> Task details: Everything from the line containing "Política de Privacidad. (266, 1453)" to the end of the records must be restated word for word, and nothing else.

□ □ □ □ □ □ □

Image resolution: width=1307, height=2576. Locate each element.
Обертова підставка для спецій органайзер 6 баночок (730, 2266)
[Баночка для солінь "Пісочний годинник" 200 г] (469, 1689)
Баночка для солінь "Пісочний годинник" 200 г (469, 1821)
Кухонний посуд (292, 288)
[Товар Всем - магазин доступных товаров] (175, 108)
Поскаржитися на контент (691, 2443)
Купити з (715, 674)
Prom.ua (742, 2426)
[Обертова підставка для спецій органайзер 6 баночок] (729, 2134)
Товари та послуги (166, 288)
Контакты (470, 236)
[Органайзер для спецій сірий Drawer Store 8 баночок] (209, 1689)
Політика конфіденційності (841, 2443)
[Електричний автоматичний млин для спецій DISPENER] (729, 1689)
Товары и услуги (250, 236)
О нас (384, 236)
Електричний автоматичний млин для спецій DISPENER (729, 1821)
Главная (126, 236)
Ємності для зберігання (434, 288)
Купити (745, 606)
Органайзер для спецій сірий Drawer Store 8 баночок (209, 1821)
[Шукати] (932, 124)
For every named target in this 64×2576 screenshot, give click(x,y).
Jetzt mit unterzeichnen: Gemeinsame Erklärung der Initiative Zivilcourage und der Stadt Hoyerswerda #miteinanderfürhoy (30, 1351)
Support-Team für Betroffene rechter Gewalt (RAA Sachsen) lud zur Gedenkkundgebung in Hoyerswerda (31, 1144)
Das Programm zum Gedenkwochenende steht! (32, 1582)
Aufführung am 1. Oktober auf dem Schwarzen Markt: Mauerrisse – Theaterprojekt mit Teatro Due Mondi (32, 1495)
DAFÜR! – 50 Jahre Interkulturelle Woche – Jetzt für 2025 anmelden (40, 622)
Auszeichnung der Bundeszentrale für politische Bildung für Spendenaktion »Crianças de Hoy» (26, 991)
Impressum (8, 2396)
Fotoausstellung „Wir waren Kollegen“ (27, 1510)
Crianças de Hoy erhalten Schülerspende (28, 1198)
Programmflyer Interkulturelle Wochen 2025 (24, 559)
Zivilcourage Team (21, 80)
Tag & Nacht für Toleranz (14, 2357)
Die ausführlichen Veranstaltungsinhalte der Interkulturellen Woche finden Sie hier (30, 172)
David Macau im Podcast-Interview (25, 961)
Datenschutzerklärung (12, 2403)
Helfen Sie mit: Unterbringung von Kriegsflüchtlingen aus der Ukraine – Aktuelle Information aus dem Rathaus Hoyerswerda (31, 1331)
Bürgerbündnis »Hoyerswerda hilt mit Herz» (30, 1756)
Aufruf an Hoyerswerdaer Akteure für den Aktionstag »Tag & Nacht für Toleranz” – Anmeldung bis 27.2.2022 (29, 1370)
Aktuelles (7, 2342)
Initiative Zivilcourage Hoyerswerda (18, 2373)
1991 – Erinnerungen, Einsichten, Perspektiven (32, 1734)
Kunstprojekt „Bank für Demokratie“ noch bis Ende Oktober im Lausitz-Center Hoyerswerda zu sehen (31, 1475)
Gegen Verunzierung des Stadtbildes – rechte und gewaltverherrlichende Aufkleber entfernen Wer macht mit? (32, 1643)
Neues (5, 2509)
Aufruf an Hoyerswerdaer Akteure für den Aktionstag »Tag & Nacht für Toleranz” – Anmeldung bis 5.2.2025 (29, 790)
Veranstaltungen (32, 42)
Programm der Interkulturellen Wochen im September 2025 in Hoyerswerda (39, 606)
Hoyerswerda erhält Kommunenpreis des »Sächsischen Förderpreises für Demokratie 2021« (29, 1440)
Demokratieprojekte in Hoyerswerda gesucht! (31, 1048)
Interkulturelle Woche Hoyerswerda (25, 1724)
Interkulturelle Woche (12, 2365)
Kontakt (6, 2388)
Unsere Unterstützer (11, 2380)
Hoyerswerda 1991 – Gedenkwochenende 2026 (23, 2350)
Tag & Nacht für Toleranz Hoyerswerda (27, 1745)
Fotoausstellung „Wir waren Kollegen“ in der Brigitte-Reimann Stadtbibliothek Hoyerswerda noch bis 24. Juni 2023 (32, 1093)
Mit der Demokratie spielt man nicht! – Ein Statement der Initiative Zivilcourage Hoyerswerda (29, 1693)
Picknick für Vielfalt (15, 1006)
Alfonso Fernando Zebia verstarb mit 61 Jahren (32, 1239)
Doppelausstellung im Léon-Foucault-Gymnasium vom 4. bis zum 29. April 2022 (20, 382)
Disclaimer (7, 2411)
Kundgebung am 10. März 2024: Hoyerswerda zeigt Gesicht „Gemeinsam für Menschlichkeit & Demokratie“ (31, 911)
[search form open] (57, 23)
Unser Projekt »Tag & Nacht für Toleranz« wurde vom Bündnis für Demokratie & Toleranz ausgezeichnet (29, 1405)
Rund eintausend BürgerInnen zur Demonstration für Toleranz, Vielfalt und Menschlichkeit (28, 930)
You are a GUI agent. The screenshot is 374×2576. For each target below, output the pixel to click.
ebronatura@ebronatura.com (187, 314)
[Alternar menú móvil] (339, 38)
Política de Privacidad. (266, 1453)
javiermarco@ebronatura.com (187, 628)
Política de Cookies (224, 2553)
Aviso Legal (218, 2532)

□ □ □ □ □ □ □

> Written answer:
Política de Privacidad. (266, 1453)
javiermarco@ebronatura.com (187, 628)
Política de Cookies (224, 2553)
Aviso Legal (218, 2532)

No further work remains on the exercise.